Thank you Mr. Smith. This is a greater gift to me than you know- he's got depression along with his PTSD, so I would expect that he's had many days along the lines if what you've just described. And it helps for me to know what that can kind of be like. I will read your message many times, you can be sure of that.
I've suspected that some of his lack of communication has been to prevent saying things he doesn't really want to. Example- last fall he sent me an email dumping me. Totally out of the blue. The last time I'd talked to him before that email, he'd told me he loved me more ardently than I'd ever heard it said before. After I got over the shock I had to wonder- which was the bullshit? Telling me he loved me or breaking it off? I came to the conclusion that breaking it off was the bullshit and called him on it. Anyway- short story long- when he went silent in February it was right smack in the process of moving back toward the kind of relationship we'd had before he pulled the BS. And I'd deliberately let him take the lead and set the speed in doing that. I don't know what freaked him out enough to pull the plug last fall, but I do believe that he is a smart enough man to know he doesn't want to do that again. If he does do it again I will be gone and there will be no going back.
I dont flatter myself that if he is doing what you described above- and I'd bet my paycheck that's been part if his experience lately- I'm not a big piece of what's swirling in his head- but its probably all mushed together, isn't it?
While I get what you're saying- I still believe that he has chosen not to at least say- hey I'm ok- more than once in all this time. I really am low maintenance and he knows it. Well, ok, he knows it when he's thinking straight. I've been told that my predecessors were a much more demanding lot than I am, so I have been the exception in his experience.
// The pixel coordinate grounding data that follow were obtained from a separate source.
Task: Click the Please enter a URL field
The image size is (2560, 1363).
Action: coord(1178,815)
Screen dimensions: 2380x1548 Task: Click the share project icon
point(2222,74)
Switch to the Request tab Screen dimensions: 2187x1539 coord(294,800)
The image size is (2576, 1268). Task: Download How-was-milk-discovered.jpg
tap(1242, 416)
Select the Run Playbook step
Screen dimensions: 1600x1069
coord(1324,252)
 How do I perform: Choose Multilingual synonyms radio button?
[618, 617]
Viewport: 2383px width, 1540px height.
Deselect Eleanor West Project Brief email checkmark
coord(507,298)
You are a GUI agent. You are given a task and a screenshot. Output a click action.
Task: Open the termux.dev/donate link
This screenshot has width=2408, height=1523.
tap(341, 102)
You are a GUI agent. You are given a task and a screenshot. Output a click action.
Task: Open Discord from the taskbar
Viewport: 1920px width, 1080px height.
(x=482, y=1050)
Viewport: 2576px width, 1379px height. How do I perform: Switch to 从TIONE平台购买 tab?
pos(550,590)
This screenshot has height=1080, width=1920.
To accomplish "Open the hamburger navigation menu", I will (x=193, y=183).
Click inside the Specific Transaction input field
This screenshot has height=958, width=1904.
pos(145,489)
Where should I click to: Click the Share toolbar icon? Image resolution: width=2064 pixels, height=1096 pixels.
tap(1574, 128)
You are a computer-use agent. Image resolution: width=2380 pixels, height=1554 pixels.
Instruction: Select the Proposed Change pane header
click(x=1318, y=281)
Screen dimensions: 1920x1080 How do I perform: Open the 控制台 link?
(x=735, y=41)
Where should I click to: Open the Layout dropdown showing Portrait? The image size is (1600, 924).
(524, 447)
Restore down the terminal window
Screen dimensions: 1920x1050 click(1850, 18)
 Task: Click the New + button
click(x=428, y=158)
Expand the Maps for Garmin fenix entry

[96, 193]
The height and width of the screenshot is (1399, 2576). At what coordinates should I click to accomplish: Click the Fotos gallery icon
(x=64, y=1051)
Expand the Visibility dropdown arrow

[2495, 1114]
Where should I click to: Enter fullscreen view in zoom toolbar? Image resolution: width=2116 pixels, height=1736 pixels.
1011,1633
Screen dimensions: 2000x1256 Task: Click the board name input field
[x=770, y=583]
I'm still not walking away. I'm putting the hair shirt I've been wearing (joke...) out to the curb for trash day. I can't fix this. I can't wheedle him into emailing me, or taking to me. I can say that of the three expressions I heard him say most often- I always want to be better- is number two. I think I have to let go and let him find his own way out of where ever he is right now and hope that he also finds his way back to me. I'm not going anywhere, but I have to let go.